Making native datacenter resource pooling a reality in the datacenter through disaggregation has been a year-long quest. Breaking the monolithic design of datacenters (including memory) to decouple arbitrary workload sizes from static server configuration and enabling independent technology refreshes of various components has been one of the missions of the Open Compute Project [14] since its early days. Notable demonstrators and prototype concepts include Intel Rack Scale Design [4] , Facebook "Group Hug" and "Yosemite" server designs, as well as production-grade specialized kernels and platform orchestration software for virtual machines operating on pooled servers, such as Liqid [6] . Similarly, the HPE Machine [12] prototype showcases SoCs accessing remote memory via specialized bridging controllers and fabric. Our work shares common objectives with and can act complementary to such and related designs; our unique ambition and the main differentiation point of our proposal stands in its ability to offer disaggregated access dynamically and transparently to unmodified masters and slaves and at memory-scale performance levels.
Our architecture shares concepts with the approach presented in [10] for disaggregated memory. To maintain a simple hardware controller design, requiring only a few configuration registers, the authors prefer to integrate all the remote memory forwarding information in the physical address and exploit the OS page translation infrastructure for accessing remote memory. This dependency on the OS page mechanism does not allow the proposed architecture to be used in a wider context to integrate accelerators or other types of slaves that are not acting as system memory.
Shared memory clusters define a machine organization taxonomy that shares technical challenges and some of the technical and business objectives of disaggregated datacenters.

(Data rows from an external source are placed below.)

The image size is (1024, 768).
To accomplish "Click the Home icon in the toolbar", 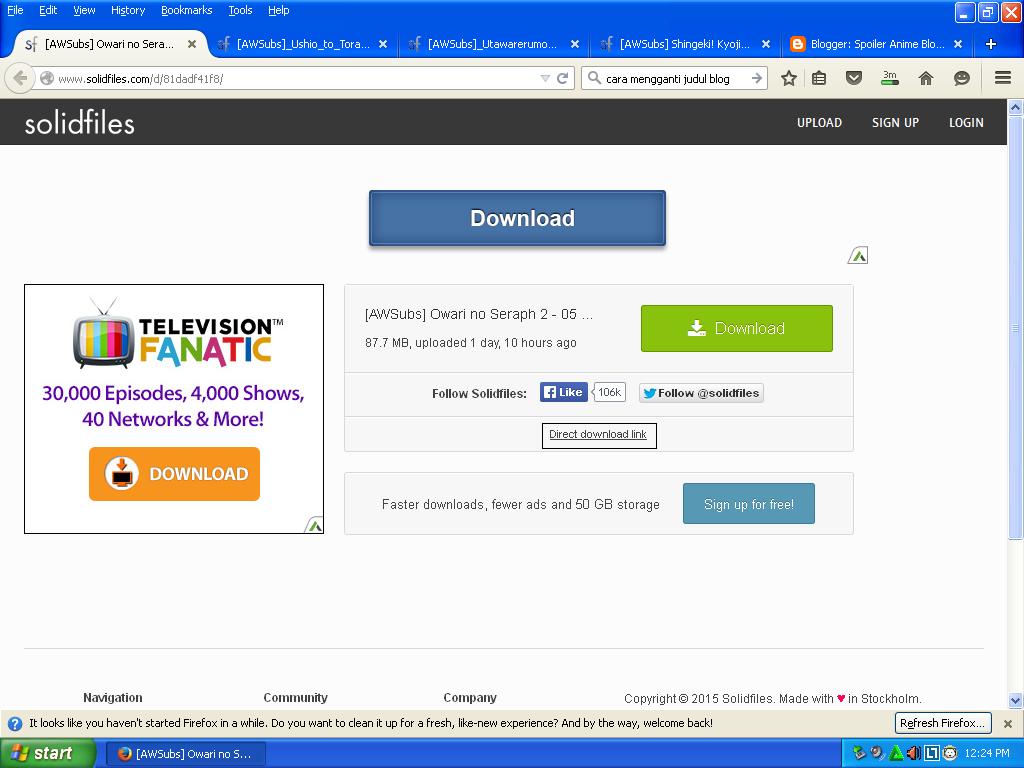I will tap(926, 78).
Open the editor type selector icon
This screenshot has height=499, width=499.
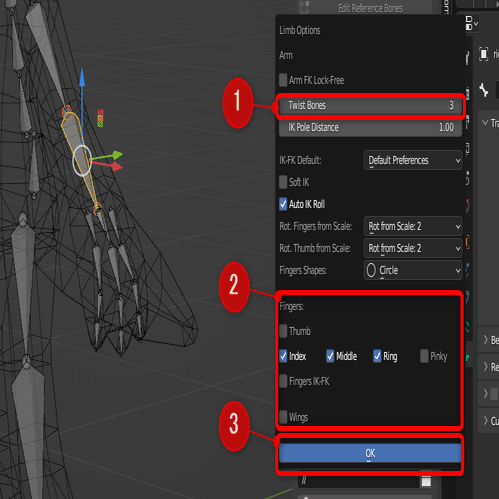471,23
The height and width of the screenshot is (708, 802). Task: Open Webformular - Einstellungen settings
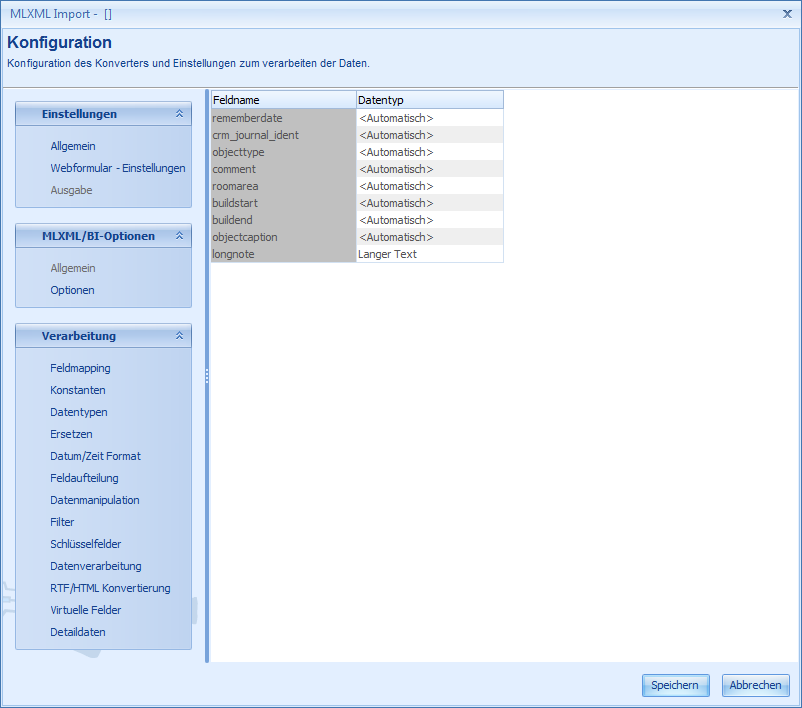(x=118, y=169)
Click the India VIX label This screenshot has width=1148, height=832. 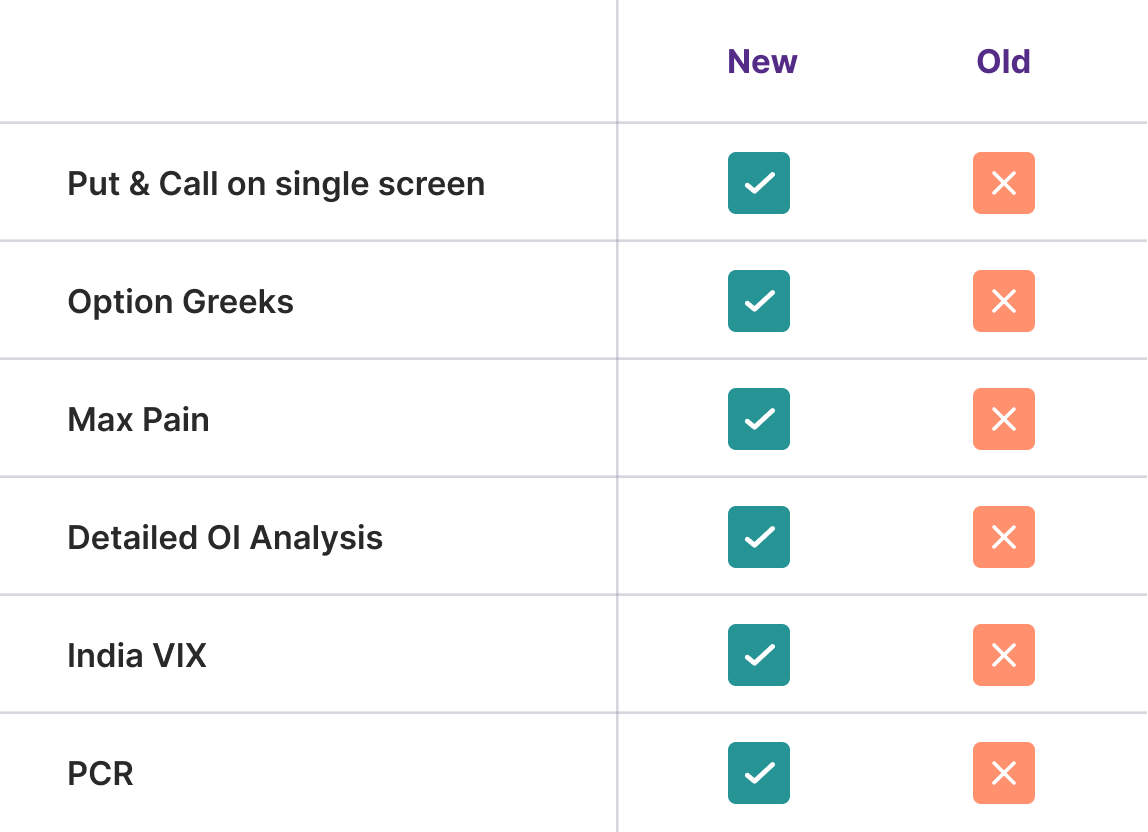tap(137, 655)
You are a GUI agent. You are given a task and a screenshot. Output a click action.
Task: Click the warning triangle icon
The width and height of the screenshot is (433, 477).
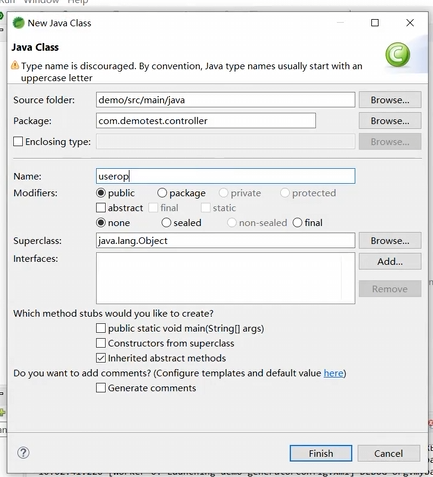pyautogui.click(x=15, y=65)
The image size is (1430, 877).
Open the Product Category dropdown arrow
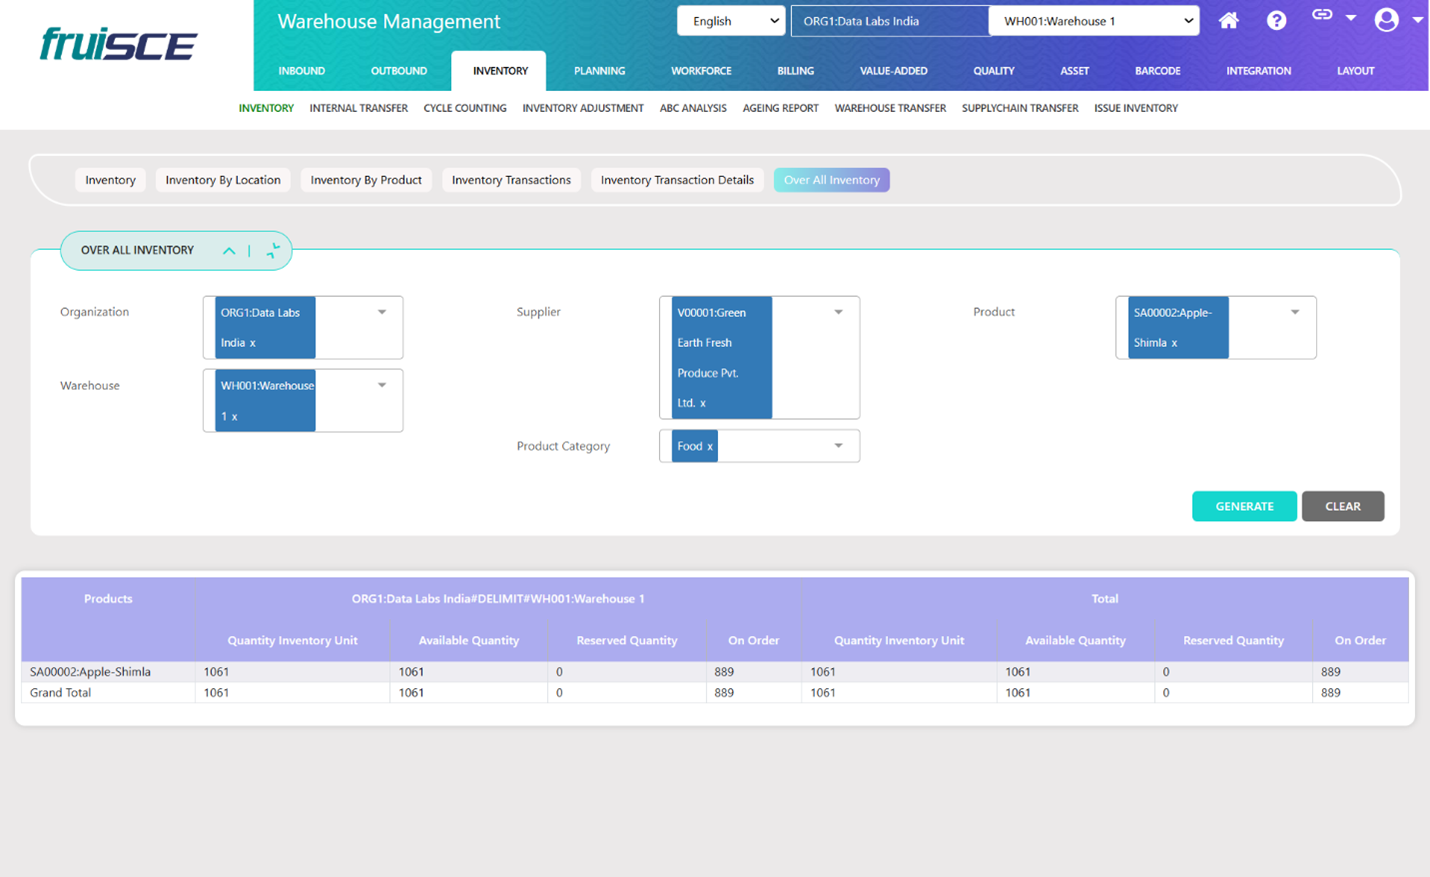point(838,446)
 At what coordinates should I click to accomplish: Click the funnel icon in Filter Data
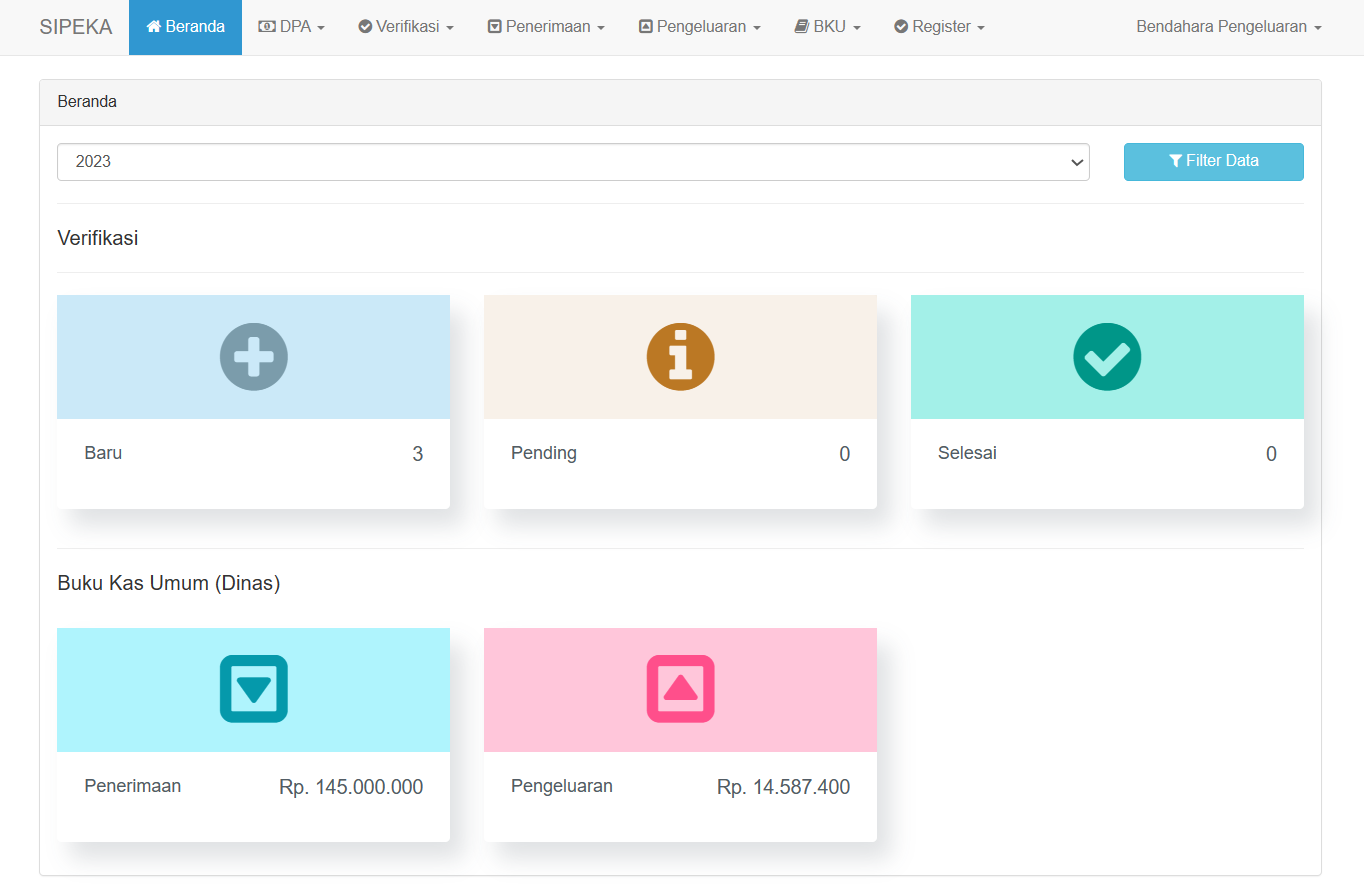(1175, 161)
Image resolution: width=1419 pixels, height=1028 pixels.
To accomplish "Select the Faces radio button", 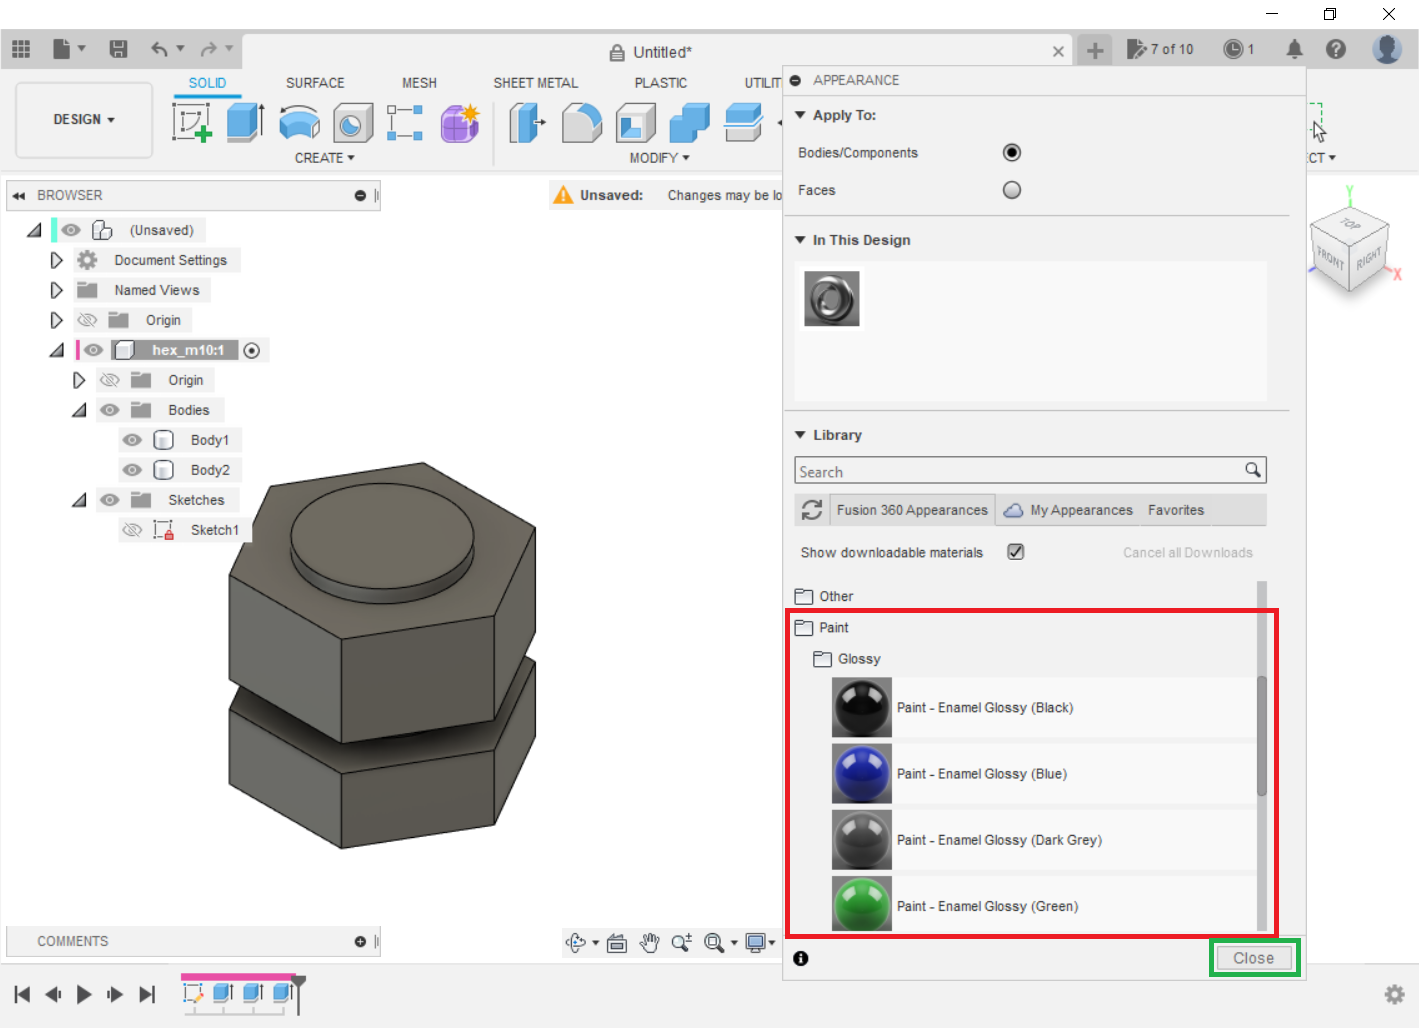I will coord(1011,190).
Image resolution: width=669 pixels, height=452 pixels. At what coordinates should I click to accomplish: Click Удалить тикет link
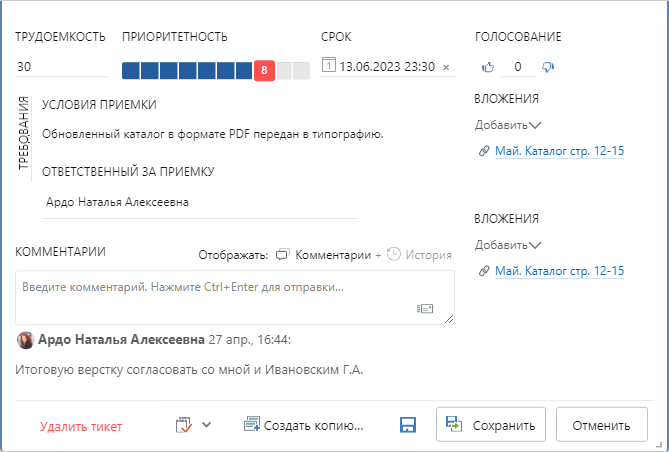coord(81,426)
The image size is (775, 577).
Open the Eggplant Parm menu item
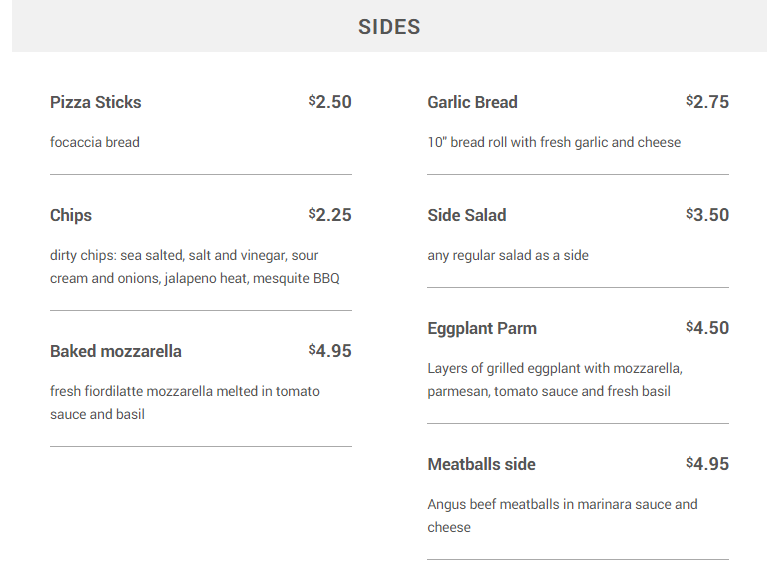tap(482, 328)
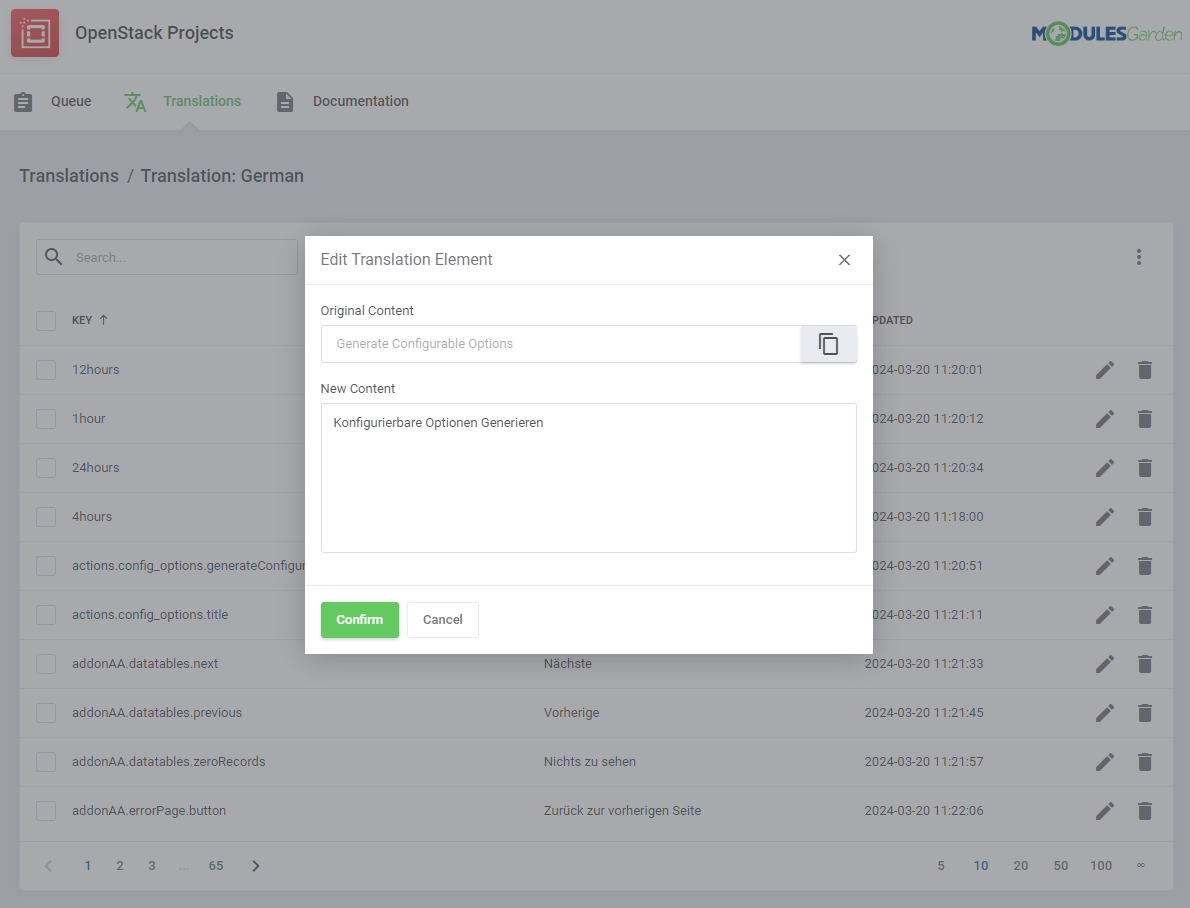1190x908 pixels.
Task: Delete the 1hour translation entry
Action: [x=1144, y=418]
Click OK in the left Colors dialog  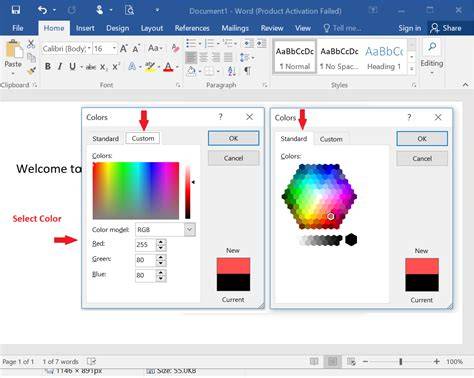[233, 138]
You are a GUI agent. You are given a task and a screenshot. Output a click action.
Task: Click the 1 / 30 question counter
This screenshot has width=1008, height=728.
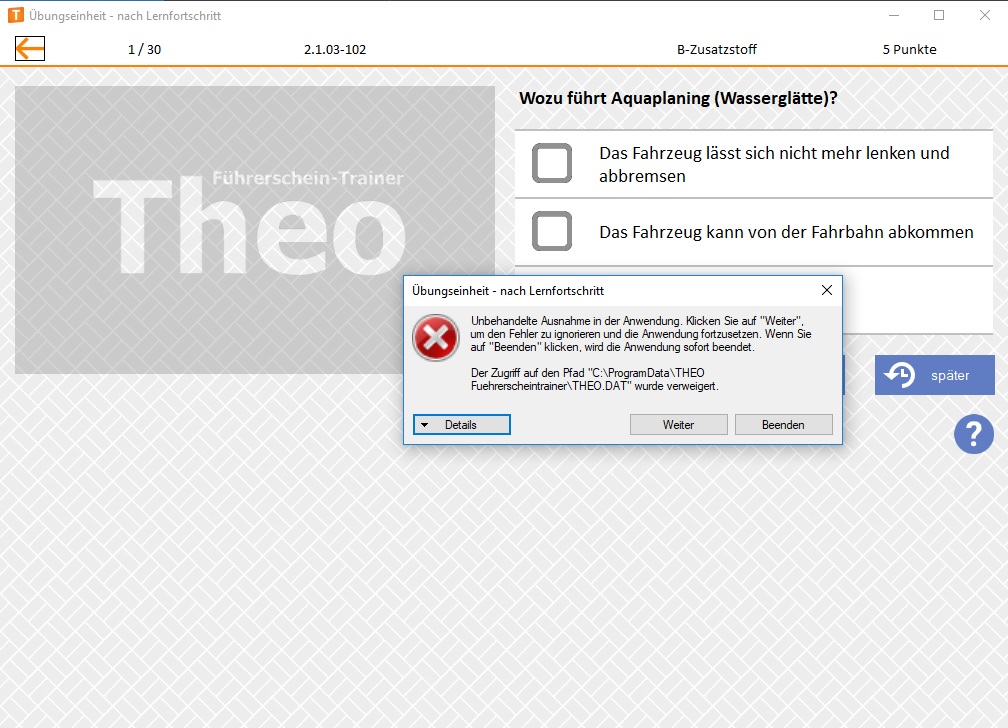pyautogui.click(x=145, y=50)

Distributed shared-memory machines representative of this taxonomy, like NumaScale [11] or SGI UV [16] , have emerged with the goal of satisfying parallel and distributed applications (e.g., large-scale computational science, mainframe computations) that require deployment on a large number of tightly cooperating cores, whereby also in-memory computing can bring substantial benefit.
CONCLUSIONS AND FUTURE WORK
In this paper, we have presented a software-defined memory bus bridge architecture for fine-grained components disaggregation in warehouse-scale computer and cloud datacenters. Bridging memory bus requests between different SoCs and export deep softwaredefined support to orchestration tools, enables the organization of resources in independent pools that can be dynamically wired at runtime to form computing platforms.
With the advancement in serDES latency and optical circuit switch performance, high speed interconnects like the SoC memory bus can now issue transactions over the network to remote slave peripherals, in a transparent manner, as if they were locally attached. While the remote access performance is no match compared to the local access delays and bandwidth, we have demonstrated via our prototype evaluation that acceptable levels can be achieved, even for the straightforward disaggregation of main system memory.
We are currently advancing our architecture to handle interrupt delivery so we can support the disaggregation of all peripheral types and memory-mapped bridges like the PCI-e, as well as to provide appropriate mailbox support that will enable disaggregated paravirtualization.